Swansea 2018

In February 2018 Professor Nick Gill was invited to give a seminar at the University of Swansea on the topic of ‘Spatializing Immigration Law: Access, Presence, Justice’. 

Abstract

Law tends to be space-blind, meaning that it often does not account for the importance of space, place and time to the experience of legal processes and ability to exercise rights. This is perhaps most obvious in relation to the notion of universal human rights, which gesture towards a refusal of the complexities, contingencies and constraints that space introduces to everyday life via the claim of omnipresence. The sub-discipline of legal geography has gone some way towards highlighting this, but there remain important conceptual impediments to maximising the critique that geography can and should be able to mount against the space-blindness of law. This paper begins by setting out these impediments and goes on to explore a set of resources with which to renew attention to the issues of ‘access to’, and ‘exclusion from’ legal justice, drawing in particular on work in sociology by John Urry, among others.

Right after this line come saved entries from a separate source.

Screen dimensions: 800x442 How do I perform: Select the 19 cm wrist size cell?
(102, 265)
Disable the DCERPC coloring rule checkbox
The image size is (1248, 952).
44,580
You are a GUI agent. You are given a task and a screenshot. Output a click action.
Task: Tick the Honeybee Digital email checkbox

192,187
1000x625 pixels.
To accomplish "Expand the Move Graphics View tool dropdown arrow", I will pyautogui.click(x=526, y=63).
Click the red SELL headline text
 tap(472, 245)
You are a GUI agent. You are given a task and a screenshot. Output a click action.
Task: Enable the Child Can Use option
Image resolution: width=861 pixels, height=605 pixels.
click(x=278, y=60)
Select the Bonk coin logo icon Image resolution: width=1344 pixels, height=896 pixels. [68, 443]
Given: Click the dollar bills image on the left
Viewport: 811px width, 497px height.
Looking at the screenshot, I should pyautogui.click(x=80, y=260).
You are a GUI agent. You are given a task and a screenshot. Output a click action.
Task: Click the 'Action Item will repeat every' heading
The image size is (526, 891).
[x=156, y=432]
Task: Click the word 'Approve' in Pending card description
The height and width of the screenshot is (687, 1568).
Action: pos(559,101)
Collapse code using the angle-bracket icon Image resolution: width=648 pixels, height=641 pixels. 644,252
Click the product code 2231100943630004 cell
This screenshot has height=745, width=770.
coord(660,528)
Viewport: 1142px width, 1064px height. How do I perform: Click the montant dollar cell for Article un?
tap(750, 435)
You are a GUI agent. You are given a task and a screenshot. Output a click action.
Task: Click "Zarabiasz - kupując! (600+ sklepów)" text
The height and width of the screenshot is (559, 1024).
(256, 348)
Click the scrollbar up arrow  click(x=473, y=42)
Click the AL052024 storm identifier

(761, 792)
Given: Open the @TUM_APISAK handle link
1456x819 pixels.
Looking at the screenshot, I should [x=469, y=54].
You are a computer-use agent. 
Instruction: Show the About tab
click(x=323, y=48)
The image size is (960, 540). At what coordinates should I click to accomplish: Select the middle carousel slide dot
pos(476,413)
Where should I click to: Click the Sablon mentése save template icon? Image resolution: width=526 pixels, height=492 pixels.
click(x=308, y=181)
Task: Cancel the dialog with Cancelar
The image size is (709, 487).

This work resists the opposition of absence and presence and distinguishes various different types of presence, which, I argue, is a promising way to critique and engage with the law critically from a geographical perspective. Employing evidence from extensive empirical work with asylum seekers claiming refugee status in the UK, US and continental Europe, the paper shows that refugees are frequently both present and absent during important parts of the legal proceedings that they experience. The law’s over-emphasis on bodily or textual presence, however, often conceals these complexities. By highlighting this effect, the paper demonstrates that thinking about the relationship between law, space and refugee migration in terms of multiple forms of absence and presence is an important way to reveal how exclusions from legal justice arise. More broadly, the paper argues that recognising the multiplicity of presence is a promising way to spatialize immigration law.